• [What this task involves]:
Pull out each line of the entries below that contains the word "size".

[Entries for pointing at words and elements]
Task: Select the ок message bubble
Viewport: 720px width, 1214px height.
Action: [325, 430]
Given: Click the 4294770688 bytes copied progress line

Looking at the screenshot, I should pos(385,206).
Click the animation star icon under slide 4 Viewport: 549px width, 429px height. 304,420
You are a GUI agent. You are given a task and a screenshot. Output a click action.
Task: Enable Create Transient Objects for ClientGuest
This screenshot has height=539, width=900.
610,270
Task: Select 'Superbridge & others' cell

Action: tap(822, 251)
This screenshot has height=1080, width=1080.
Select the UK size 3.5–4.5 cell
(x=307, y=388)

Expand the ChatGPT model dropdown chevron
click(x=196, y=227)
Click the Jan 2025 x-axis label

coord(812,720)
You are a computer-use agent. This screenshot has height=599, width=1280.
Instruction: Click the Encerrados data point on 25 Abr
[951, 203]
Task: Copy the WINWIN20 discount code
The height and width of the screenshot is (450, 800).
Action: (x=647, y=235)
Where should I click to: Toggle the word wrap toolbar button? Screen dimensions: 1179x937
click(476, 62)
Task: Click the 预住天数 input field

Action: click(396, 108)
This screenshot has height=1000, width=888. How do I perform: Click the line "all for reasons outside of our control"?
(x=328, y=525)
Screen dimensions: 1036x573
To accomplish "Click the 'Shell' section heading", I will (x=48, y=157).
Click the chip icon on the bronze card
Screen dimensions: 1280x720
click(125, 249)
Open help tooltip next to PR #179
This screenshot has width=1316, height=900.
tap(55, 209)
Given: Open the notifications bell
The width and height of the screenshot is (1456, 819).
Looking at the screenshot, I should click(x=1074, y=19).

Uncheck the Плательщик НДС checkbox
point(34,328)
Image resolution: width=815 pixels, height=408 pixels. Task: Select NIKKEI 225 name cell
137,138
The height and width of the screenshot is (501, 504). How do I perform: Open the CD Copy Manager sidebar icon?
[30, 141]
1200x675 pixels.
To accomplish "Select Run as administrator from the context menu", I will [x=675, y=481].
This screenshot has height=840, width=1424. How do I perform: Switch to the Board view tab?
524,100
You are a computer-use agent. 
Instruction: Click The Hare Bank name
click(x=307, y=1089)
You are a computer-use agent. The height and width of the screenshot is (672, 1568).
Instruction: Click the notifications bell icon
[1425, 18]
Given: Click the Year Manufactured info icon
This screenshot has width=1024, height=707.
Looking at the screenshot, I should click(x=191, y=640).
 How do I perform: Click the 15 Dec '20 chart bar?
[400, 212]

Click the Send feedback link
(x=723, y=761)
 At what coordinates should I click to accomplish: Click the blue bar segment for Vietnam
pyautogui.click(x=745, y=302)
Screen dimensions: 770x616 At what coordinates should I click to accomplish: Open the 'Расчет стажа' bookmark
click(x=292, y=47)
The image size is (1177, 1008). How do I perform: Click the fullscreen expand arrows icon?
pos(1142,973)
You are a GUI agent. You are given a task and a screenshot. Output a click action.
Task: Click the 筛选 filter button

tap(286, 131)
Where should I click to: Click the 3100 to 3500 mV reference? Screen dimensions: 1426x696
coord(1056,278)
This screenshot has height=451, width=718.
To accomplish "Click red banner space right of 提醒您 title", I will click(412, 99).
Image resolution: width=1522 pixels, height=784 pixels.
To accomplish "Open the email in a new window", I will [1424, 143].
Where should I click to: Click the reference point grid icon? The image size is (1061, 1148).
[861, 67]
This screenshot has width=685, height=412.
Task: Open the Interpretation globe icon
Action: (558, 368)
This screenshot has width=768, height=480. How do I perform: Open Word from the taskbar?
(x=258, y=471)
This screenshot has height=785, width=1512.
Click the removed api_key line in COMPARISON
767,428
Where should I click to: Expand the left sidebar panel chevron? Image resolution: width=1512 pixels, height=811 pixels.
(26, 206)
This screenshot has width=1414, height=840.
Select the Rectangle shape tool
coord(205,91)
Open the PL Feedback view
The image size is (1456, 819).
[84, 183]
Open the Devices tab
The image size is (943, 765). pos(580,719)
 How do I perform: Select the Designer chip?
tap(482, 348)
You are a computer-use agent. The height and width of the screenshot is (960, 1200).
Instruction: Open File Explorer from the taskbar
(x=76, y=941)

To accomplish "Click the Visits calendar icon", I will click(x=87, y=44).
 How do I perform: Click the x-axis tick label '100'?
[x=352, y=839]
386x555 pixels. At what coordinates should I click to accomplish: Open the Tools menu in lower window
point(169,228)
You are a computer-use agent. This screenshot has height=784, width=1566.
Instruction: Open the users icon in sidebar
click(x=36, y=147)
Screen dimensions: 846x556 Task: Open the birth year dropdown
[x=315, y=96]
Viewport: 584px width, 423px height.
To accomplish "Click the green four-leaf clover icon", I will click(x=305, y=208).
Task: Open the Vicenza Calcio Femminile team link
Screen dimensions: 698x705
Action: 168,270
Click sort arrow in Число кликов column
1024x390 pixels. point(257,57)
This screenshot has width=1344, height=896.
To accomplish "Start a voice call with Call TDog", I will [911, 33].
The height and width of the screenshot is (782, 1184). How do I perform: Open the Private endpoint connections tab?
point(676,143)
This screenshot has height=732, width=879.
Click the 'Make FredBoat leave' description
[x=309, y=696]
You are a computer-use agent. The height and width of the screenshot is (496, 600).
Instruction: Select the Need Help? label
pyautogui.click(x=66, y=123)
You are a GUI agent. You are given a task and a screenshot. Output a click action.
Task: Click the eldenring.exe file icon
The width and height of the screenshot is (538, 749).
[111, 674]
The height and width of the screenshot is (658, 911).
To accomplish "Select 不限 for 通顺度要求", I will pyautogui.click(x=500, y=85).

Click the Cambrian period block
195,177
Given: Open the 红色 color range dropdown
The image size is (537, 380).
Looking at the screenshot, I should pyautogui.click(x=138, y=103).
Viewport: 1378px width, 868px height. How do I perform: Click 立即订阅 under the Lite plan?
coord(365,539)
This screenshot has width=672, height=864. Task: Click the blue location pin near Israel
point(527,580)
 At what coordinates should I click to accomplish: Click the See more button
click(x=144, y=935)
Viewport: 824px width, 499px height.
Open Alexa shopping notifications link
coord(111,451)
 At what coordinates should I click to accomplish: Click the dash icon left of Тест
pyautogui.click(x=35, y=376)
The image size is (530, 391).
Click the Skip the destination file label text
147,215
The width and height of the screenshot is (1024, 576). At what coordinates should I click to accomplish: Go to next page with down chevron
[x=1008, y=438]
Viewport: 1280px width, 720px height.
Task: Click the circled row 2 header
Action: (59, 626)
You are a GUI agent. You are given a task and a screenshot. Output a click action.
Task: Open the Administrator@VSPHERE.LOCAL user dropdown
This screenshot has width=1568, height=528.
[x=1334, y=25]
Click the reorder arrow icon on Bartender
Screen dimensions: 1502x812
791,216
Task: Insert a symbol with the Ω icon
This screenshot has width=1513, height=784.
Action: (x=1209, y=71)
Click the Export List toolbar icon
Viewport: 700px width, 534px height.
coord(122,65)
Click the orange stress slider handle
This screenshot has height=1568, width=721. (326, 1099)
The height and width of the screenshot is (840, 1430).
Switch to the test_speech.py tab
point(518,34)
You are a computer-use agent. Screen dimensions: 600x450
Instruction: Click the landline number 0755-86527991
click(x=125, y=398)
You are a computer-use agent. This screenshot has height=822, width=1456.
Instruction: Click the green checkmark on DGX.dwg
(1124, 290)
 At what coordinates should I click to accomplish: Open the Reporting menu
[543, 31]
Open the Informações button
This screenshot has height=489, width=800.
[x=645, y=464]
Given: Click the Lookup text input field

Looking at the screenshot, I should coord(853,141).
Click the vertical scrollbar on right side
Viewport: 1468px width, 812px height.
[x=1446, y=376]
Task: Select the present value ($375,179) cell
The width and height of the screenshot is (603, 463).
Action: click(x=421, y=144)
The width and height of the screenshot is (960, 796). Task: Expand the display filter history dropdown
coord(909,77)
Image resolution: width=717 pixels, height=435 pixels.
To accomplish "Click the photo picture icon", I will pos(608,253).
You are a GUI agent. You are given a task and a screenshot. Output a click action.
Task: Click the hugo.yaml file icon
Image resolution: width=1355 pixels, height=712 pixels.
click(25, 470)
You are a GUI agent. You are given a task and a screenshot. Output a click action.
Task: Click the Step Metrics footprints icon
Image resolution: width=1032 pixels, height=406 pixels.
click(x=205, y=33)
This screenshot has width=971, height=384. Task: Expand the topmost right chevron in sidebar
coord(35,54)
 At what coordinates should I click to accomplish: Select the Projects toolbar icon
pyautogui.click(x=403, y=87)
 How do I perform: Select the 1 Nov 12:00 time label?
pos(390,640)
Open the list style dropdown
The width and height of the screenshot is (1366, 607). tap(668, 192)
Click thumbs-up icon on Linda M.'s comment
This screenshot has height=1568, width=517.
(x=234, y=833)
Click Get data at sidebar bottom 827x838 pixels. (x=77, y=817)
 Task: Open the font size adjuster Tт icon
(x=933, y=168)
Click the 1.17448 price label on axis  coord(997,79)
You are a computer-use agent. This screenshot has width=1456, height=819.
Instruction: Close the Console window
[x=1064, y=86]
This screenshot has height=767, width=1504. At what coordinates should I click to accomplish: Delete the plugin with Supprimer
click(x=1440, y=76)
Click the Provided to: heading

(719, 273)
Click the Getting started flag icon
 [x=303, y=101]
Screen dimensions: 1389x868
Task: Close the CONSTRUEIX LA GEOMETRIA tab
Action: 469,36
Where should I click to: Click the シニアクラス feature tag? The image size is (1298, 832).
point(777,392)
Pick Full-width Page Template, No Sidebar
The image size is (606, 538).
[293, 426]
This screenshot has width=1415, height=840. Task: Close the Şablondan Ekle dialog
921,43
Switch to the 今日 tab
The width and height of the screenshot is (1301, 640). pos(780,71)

• [Answer for the task]:
Select the UK size 3.5–4.5 cell
The image size is (1177, 1008). How do I perform: Click the fullscreen expand arrows icon?
Where should I click to: Click the reference point grid icon? The image size is (1061, 1148).
The image size is (1456, 819).
The image size is (943, 765). pos(580,719)
The image size is (537, 380).
The image size is (530, 391).
 Task: Open the font size adjuster Tт icon
Where should I click to: Click the シニアクラス feature tag? The image size is (1298, 832).
The image size is (606, 538).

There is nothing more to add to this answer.